I think the last skill set with an effective teacher is humility, being able to tell a student “I don’t know” or “let’s look that up.” It’s showing their just another human, and they’re not perfect; this sort of modeling is what students need in their lives. Most students freeze when a teacher asks them a question and sometimes, they just jump to an answer. It’s okay to say, I don’t know, and I would like to. Being the sort of learners, we want our students to be is a mark of an effective teacher.

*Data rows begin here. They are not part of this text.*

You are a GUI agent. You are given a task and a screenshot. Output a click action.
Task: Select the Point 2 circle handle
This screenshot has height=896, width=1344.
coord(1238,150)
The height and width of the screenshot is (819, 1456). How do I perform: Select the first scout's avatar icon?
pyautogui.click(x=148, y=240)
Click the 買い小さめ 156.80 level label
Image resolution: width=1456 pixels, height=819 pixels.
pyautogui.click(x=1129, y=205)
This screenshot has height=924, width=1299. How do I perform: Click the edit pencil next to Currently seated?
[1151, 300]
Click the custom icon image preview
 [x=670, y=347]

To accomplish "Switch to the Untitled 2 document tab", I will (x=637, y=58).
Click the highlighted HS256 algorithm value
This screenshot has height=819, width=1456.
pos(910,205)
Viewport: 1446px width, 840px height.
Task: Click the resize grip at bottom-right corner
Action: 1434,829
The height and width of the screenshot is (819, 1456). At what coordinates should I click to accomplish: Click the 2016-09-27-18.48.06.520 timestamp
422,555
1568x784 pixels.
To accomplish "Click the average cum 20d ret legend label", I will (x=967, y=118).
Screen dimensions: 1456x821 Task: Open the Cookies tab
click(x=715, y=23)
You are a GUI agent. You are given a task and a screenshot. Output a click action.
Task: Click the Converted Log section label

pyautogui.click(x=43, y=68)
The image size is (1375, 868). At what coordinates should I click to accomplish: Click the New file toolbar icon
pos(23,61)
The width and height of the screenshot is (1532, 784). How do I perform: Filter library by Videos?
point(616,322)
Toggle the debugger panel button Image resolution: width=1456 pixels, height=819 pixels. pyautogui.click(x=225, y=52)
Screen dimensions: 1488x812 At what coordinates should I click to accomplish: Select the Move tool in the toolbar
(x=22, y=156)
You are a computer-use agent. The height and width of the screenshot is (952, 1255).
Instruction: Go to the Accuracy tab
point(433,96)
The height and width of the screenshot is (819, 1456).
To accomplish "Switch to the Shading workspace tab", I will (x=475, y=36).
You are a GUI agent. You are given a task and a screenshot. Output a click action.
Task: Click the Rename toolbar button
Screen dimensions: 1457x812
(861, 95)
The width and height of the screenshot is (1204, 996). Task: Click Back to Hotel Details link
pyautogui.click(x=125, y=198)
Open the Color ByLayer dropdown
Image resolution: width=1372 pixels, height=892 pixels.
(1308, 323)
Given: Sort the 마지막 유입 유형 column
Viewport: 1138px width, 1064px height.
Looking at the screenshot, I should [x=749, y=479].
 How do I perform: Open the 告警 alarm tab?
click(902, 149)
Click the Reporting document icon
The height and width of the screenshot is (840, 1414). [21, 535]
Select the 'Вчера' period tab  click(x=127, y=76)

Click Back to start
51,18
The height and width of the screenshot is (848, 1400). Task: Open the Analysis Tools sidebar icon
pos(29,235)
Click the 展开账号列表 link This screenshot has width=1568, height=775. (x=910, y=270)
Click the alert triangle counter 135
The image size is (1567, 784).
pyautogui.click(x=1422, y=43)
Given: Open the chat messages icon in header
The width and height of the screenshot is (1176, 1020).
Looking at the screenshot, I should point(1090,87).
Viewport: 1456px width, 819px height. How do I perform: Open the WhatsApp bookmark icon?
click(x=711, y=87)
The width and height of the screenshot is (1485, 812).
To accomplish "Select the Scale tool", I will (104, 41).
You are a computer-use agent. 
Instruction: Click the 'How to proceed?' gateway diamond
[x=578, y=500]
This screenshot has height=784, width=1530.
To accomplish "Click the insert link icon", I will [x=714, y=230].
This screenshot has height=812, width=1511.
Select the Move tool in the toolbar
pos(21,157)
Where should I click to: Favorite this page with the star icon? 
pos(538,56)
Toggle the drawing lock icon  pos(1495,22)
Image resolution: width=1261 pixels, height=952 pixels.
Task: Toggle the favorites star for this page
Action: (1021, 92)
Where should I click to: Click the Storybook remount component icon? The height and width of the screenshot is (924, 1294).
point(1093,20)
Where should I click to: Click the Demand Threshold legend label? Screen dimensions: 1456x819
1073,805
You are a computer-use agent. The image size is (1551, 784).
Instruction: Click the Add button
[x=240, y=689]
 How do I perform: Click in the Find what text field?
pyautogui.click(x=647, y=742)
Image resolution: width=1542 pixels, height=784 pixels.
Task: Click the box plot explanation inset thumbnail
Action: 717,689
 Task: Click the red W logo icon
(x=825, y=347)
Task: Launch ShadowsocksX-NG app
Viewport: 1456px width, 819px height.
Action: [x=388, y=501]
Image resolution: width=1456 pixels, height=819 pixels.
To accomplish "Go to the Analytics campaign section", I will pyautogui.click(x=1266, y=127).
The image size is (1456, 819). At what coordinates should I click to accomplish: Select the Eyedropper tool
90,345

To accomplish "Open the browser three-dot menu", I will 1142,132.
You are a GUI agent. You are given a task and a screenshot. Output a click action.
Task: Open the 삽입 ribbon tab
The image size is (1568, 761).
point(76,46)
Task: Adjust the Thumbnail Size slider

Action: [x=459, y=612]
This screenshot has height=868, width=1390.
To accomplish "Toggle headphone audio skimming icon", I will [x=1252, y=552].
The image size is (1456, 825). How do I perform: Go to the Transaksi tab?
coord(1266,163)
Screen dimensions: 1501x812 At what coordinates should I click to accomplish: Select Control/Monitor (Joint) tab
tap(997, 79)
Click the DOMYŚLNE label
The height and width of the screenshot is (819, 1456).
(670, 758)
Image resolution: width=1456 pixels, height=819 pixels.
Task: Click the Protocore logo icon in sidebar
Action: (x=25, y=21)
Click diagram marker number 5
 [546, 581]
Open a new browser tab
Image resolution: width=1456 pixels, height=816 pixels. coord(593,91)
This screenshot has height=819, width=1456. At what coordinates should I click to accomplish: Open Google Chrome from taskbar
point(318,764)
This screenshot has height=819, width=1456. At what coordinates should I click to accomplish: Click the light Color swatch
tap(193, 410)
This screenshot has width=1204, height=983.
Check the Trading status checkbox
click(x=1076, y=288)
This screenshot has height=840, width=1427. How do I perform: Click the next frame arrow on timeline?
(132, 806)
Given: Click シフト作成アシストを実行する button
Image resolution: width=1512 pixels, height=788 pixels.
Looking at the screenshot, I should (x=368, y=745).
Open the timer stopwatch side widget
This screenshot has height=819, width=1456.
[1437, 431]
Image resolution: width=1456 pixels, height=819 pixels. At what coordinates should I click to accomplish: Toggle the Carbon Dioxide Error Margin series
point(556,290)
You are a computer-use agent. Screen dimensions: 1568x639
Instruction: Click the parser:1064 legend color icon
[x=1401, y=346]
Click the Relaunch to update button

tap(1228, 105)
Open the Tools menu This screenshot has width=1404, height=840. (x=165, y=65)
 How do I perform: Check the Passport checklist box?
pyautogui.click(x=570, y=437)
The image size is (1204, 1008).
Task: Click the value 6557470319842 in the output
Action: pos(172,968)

Continuing my education is also a goal to be an effective teacher, I know that certain teachers say that Med programs can be a waste of time; however, that has not been my experience thus far. I was sitting on my lunch break a while back and watched the Ted Talk video on being vulnerable, it really changed my teaching style ever since then. I even changed my lesson up and asked my students to talk to me about being emotionally vulnerable. Recently there has been some violence at our school with fighting and we talked about what is stopping them from being emotionally vulnerable and why they want to immediately resort to physical violence with their peers. I’m excited to learn even more, because teaching is the one profession that everyone has watched someone enough that they begin to think “oh that’s easy, I can do that.” And for a short while they might be right, but that sort of energy begins to fade. Actual structure and a solid foundation are what this is built on. I’m hoping to gain more from this program with these in mind. 










Citations:

Palmer, Parker J. The Courage to Teach: Exploring the Inner Landscape of a Teacher's Life. Hanmunhwa, 2011.

Weir, Peter, director. Dead Poets Society (Motion Picture). Buena Vista Pictures Distribution, 1989. 

Zervas, Theodore G. With Grit and a Big Heart: A Beginners Guide to Teaching. Rowman & Littlefield, 2022.